It started with a long walk. There is a place where you can pick your way over broken slabs along the shore, just below the sightlines of the factories and warehouses whose back lots you are trespassing through, all the way to the mouth of the East River, and there you reach this final barrier that juts out over the water, just far enough to put a full-stop at the end of your run-on sentence. I posted this photograph online, and some well-wisher left a note saying "You need a coracle for these situations." A what?

It turns out a coracle is a very small lightweight boat barely big enough for one, a popular mode of travel in the British Isles some time ago. I never really thought of sea travel as an option when I ran out of land, but I'm glad someone looked at this dead-end photograph and saw an opportunity-- and ever since I found out about coracles I've been driving myself restless trying to figure out how to build one.

Of course, not being able to just bop over to Home Depot and haul home a sheet of plywood, my eye has become a coracle-building- materials scanner. Every day as I bike to and from work, every night when I'm out on deliveries, I'm surveying the broken furniture and detritus parked on the curb, trying to fit it all together like a puzzle, ready to pounce. Since it will only have room for me, I don't have to worry about anyone shrieking over my shoulder that I'll never get them to set foot in that thing, oh no sir. Because of this, after days with no luck in the materials-scanning department, I began to get itchy and wonder if I should skip straight to making a kayak out of a tarp and some willow shoots. Cooler heads prevailed in the end and I decided I'd rather end up with a coracle in the long run than snagged and sunk in the East River in the short run. And so the hunt goes on. Do I raid the stacks of cowhide they are inexplicably selling this week at the thrift store? Do I find a springy young tree and chop it down? Do I hold out for an ottoman that looks like it can be turned upside-down, covered in pitch, and made seaworthy? Is it too early to buy an oar?

I didn't make any connection between this new hunger for one-person watercraft and the fact that Tex had let me know he'd be moving out. It did occur to me that I would be able to work on my craft without static of skepticism droning in the background, but I have come to rely on that skepticism as a valuable troubleshooting mechanism that has saved my skin many times over the last four years. When my ideas are let loose to manifest without any critical fire to temper them in, do even I dare climb aboard?

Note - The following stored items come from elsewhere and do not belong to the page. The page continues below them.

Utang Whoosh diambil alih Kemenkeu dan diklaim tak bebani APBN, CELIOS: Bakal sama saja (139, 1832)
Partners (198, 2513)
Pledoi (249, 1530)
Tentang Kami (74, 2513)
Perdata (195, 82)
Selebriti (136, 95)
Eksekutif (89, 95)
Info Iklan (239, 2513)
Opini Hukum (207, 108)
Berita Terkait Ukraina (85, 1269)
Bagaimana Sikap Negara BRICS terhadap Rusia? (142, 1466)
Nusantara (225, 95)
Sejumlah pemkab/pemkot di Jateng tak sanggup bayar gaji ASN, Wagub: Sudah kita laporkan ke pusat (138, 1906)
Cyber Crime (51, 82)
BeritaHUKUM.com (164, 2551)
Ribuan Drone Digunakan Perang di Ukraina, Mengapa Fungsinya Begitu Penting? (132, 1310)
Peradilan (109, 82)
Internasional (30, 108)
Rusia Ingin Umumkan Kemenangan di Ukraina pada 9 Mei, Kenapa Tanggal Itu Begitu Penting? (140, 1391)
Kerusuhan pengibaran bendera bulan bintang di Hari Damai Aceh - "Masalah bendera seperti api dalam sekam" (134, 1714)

He left on Saturday. Somewhere, right now, right this instant, there is a room in West Harlem containing a sad man and a very angry cat, both of them anticipating, relishing, and horrified by their sudden freedom, testing it as one prods at a loose tooth. Over the weeks leading up to that departure I was in a fog, functioning at minimum capacity, all dreams and ideas and adventures put on hold until I knew what kind of person I would be when that door shut and I was on the other side of it, alone. Emails sat unread, phone messages piled up, I moved my books from shelf to shelf but didn't open any of them. Any idea that could not be immediately written down or achieved in the space of an afternoon was too much work and was released back into the stream. You catch a lot of ideas when there's no hope of ever eating them. I moved the furniture around here and there, pensively waiting.

First thing Saturday I went and had paint mixed. By the afternoon, when I knew I could return to the house without interrupting the move, I was all but in fits to get it started. Twenty-four hours later, there was almost as much paint on me as there was on the walls, but it was finished. When I woke up this morning, I was in a room that I didn't recognize, which oddly enough seemed to contain everything I own. So this is where it will all wind up having happened, whatever it is. I walk in and out of it, trying to convince myself I live here. It is greater than the sum of my parts, I'm determined not to diminish it by going over the math with a fine-toothed comb.

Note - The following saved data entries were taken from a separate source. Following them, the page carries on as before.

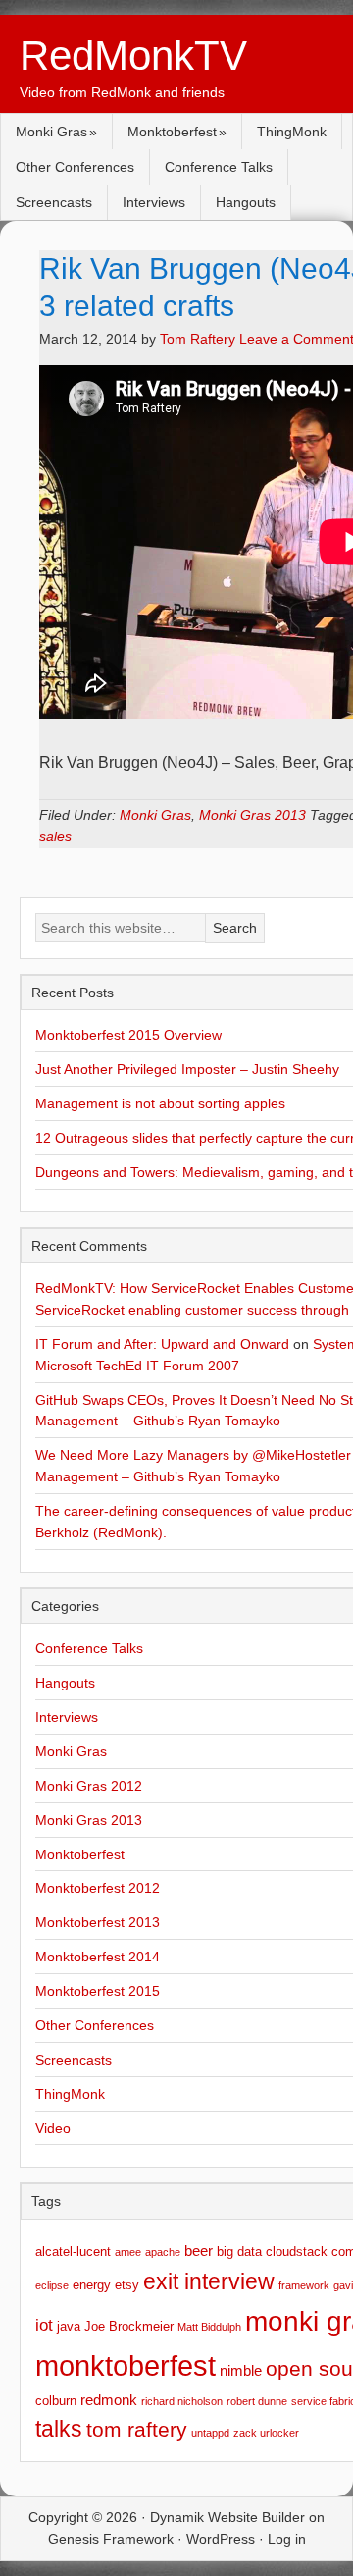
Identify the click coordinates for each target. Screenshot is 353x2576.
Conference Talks (219, 167)
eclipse (52, 2285)
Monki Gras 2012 (88, 1786)
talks (58, 2429)
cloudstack (297, 2251)
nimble (241, 2370)
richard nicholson (182, 2401)
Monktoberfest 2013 (97, 1922)
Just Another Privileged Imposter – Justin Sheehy (187, 1069)
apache (162, 2252)
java (68, 2326)
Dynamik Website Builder (227, 2517)
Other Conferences (75, 167)
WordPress (220, 2539)
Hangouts (246, 202)
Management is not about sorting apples (160, 1103)
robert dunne (257, 2401)
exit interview (209, 2281)
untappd (210, 2433)
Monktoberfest (172, 131)
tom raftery (136, 2429)
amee (128, 2252)
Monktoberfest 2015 (97, 1991)
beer (198, 2250)
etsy (127, 2285)
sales (55, 836)
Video (53, 2128)
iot (44, 2325)
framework (303, 2285)
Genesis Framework (111, 2539)
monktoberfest (125, 2365)
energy (92, 2285)
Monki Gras (51, 131)
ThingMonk (292, 131)
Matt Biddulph (209, 2327)
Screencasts (54, 202)
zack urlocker (266, 2433)
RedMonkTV (133, 55)
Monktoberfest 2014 (97, 1956)
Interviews (154, 202)
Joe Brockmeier (129, 2326)
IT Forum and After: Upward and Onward (162, 1344)
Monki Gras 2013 (252, 815)
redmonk (108, 2399)
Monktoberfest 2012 (97, 1888)
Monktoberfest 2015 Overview (128, 1035)
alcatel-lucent (73, 2251)
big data (239, 2251)
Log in (287, 2539)
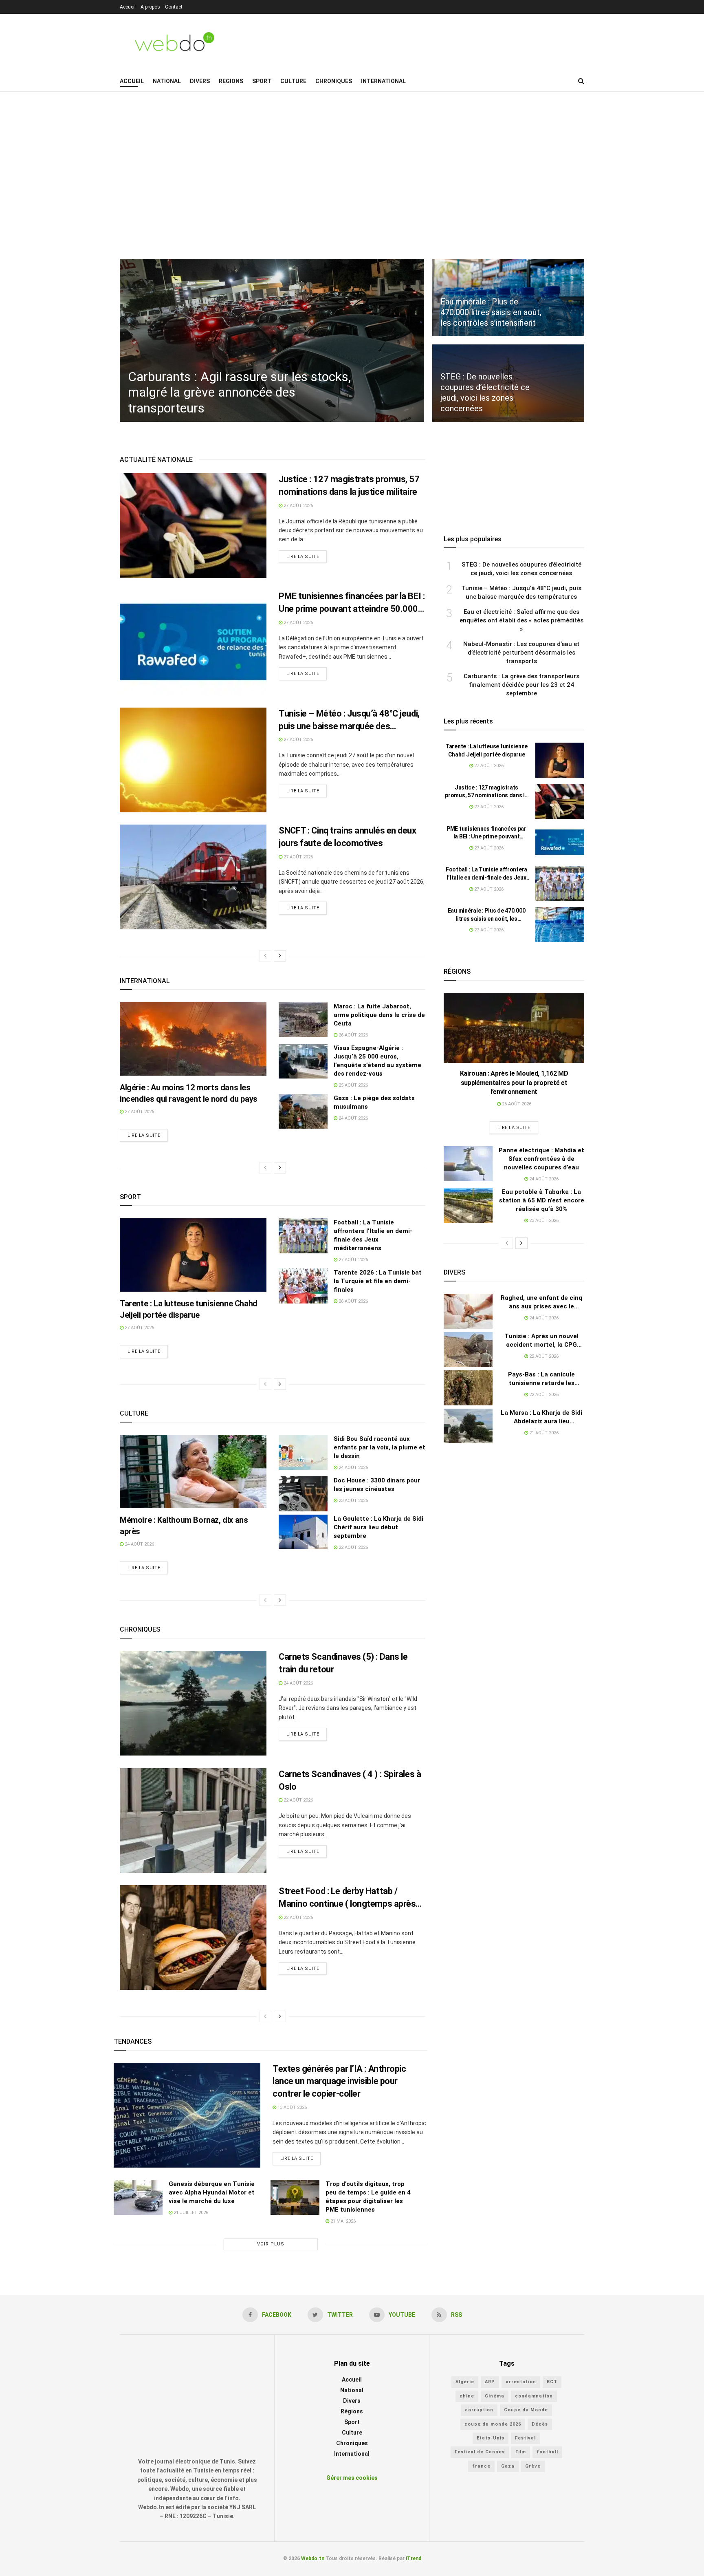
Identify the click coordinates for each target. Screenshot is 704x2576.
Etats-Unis (490, 2438)
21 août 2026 (543, 1433)
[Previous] (265, 956)
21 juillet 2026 (190, 2212)
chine (467, 2396)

Last night the full moon rose over Brooklyn on its way to the mainland. It would not be shut out, it tore my curtains to shreds impatiently. Fine, I said. I shut off all of the lights, I blew out all of the candles, and laid down where it could stare at me unobstructed. I have no bed, just my small couch that folds down. Instead of armrests, it just curves up lightly at the edges and corners, so though my arms and legs hang out all over the place, I feel strangely supported by it, this near-perfect square of space too small to share with anyone, bearing me through darkness toward the hollow comfort of the moon. I laid there, beginning to sleep even though my eyelids may as well have been transparent beneath such a barrage of light. My curtains curled and swayed like entrails in the breeze as I floated in my vessel. My last thought before I dissipated completely was discovering with surprise that I had found my way into a coracle after all, without even trying.